California’s community colleges are expected to receive a massive infusion of federal relief money to buttress their crimped finances and send desperately needed cash directly to students after Congress last week approved a $900 billion rescue package and $1.4 trillion spending bill.
All told, analysts at the system of 116 community colleges estimate a windfall of around $1 billion, far more than the $600 million they received from the March federal relief package, known as the CARES Act.
This cash infusion includes about $23 billion for colleges, universities and their students, almost $10 billion more than the CARES Act. While the money is coming from a bigger pot to begin with, the community colleges are also getting more money because of an accounting change that more accurately captures the number of students they serve.
And while more cash is always appreciated, higher-education advocates called for much more relief aid — $120 billion — and view this latest round of money as a down payment on what the federal government should provide.

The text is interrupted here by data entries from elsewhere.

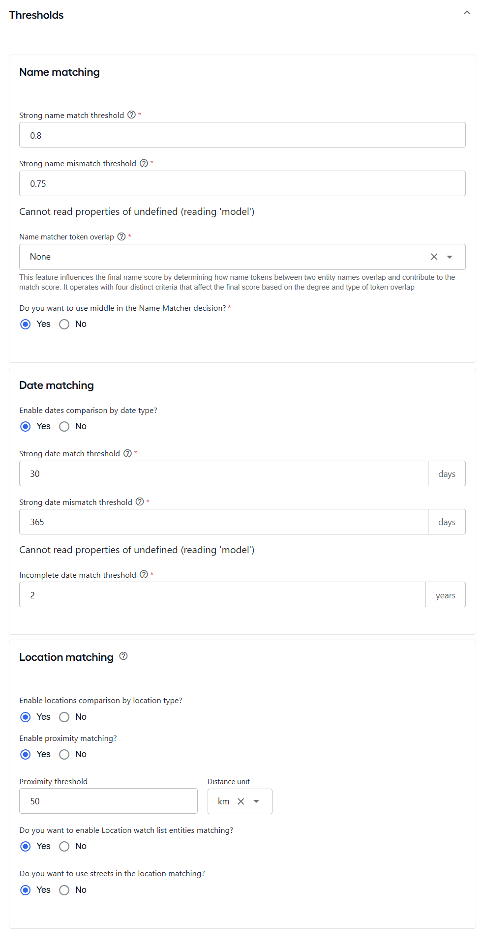Choose No for dates comparison by date type
This screenshot has width=485, height=944.
[64, 426]
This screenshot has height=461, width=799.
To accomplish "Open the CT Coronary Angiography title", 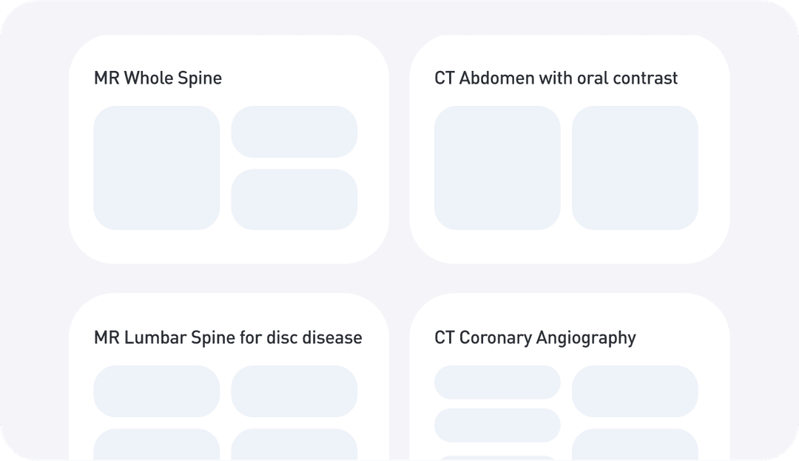I will tap(535, 337).
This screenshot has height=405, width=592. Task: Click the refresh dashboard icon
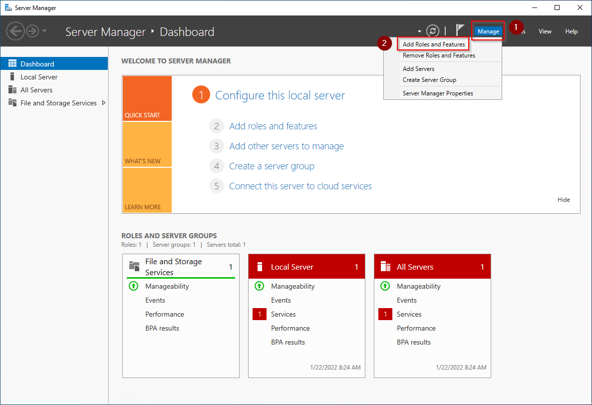pyautogui.click(x=433, y=31)
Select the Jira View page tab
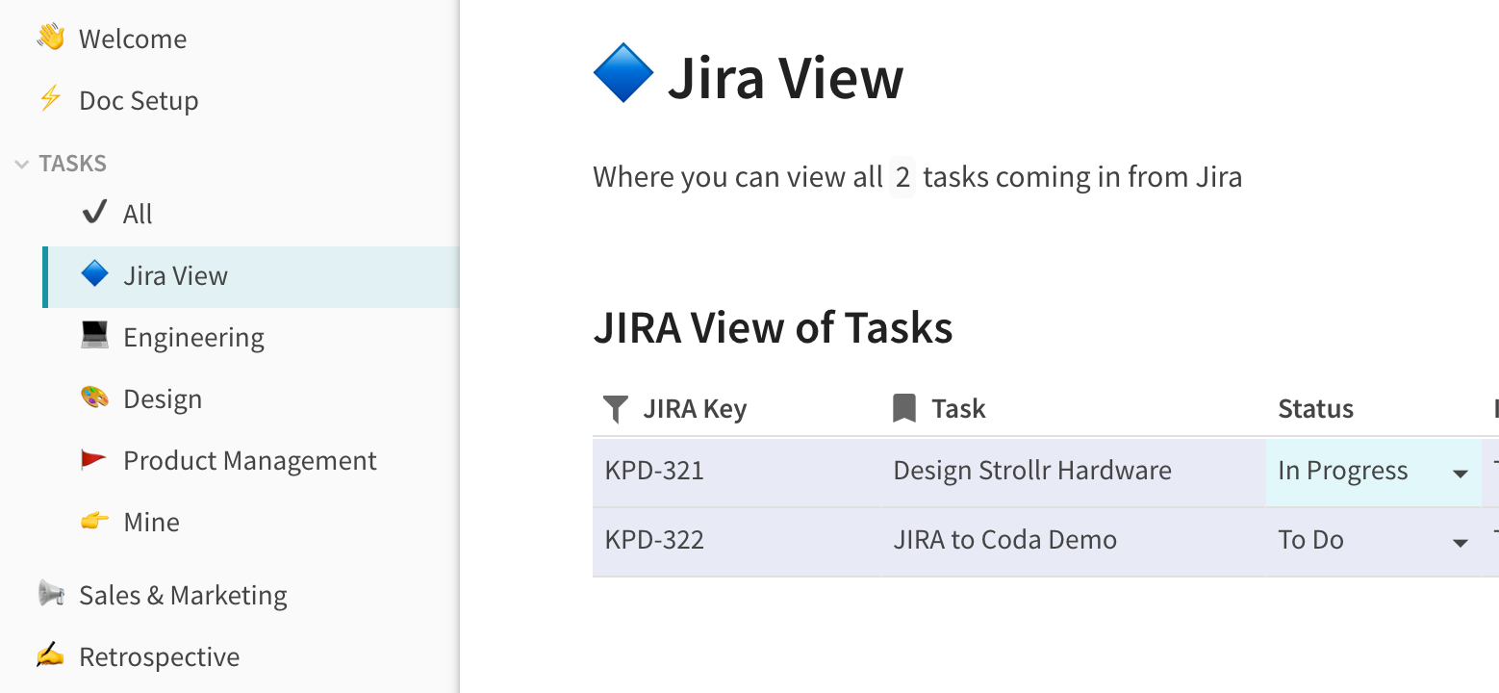The height and width of the screenshot is (693, 1499). [176, 274]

“While this package is a step in the right direction, additional support, including direct support to states, will lead to a more equitable economic recovery for California and the nation,” said Eloy Ortiz Oakley, chancellor of the California Community Colleges, in a statement on Dec. 23.
Ted Mitchell, the head of the top association representing the nation’s colleges and universities sounded less conciliatory, calling the relief for higher education “wholly inadequate” on Dec. 21.
The latest relief bill still requires President Donald Trump’s signature, an uncertain outcome after he lambasted the bill on Tuesday (Dec. 21). He said the portion of the relief that dedicates one-time checks of $600 for adults is insufficient and called for checks of $2,000.
The largest national pot of the relief money for higher education, about $20 billion, will go to all colleges and many of their students, though with fewer restrictions than in the March relief. The bill language says colleges will have to give direct aid to students that’s at least as much as they gave in the CARES Act. For California Community Colleges and its more than 2 million students, that meant about $300 million went directly to qualified students in the form of emergency grants.
But because this latest relief is roughly $400 million more for community colleges than the March aid, college leaders may choose to keep money for campus spending needs. Others may instead direct a larger chunk to students, who’ve been hammered by job losses and the switch to remote learning caused by the COVID-19 pandemic.
Lizette Navarette, vice chancellor of college financing for the California Community Colleges, said she anticipates colleges will use more than the minimum in direct aid for students. California community colleges spend about 60% of their CARES Act aid on students, she said, more than the 50% required. The average CARES grant given to students was about $300, Navarette said.
More than 70% of the 60,000 California college students who responded to a July survey by the California Student Aid Commission said they lost all or some of their income because of COVID-19’s financial fallout. It also found that few students actually knew about their college’s emergency grant aid and loaner laptop programs that colleges largely funded through CARES Act money.
The damage to students’ personal finances and struggle to have adequate computers and broadband connectivity are some of the theories behind why enrollment at California community colleges plummeted in the fall.
The recent relief has fewer restrictions for colleges than the CARES Act. The money can be used for lost revenue because of COVID-19, reimbursements for expenses, technology costs, training for faculty to adapt to online instruction, and direct student aid for education-related costs, including tuition, food, housing, health care and child support.
The relief may also support the slow move back to in-person instruction, which will require a slew of purchases, such as more respirator masks and partitions. Colleges that managed to bring back a portion of their students for in-person learning spent tens of thousands of dollars on air filtration systems and other safety features.
The community college system lost $350 million due to lower revenues and new expenses, according to a November legislative document.
This fresh batch of federal aid is also unlikely to get separate regulations prohibiting it being spent on undocumented students, like the CARES Act received from current U.S. Secretary of Education Betsy DeVos in June, unless she does so in the final weeks of her tenure.
The broader spending bill includes reforms to higher-education that advocates sought for decades, including allowing incarcerated students to access federal grant money, greater clarity on which students can receive the maximum federal aid to attend college and other tweaks that may mean more aid for the poorest students.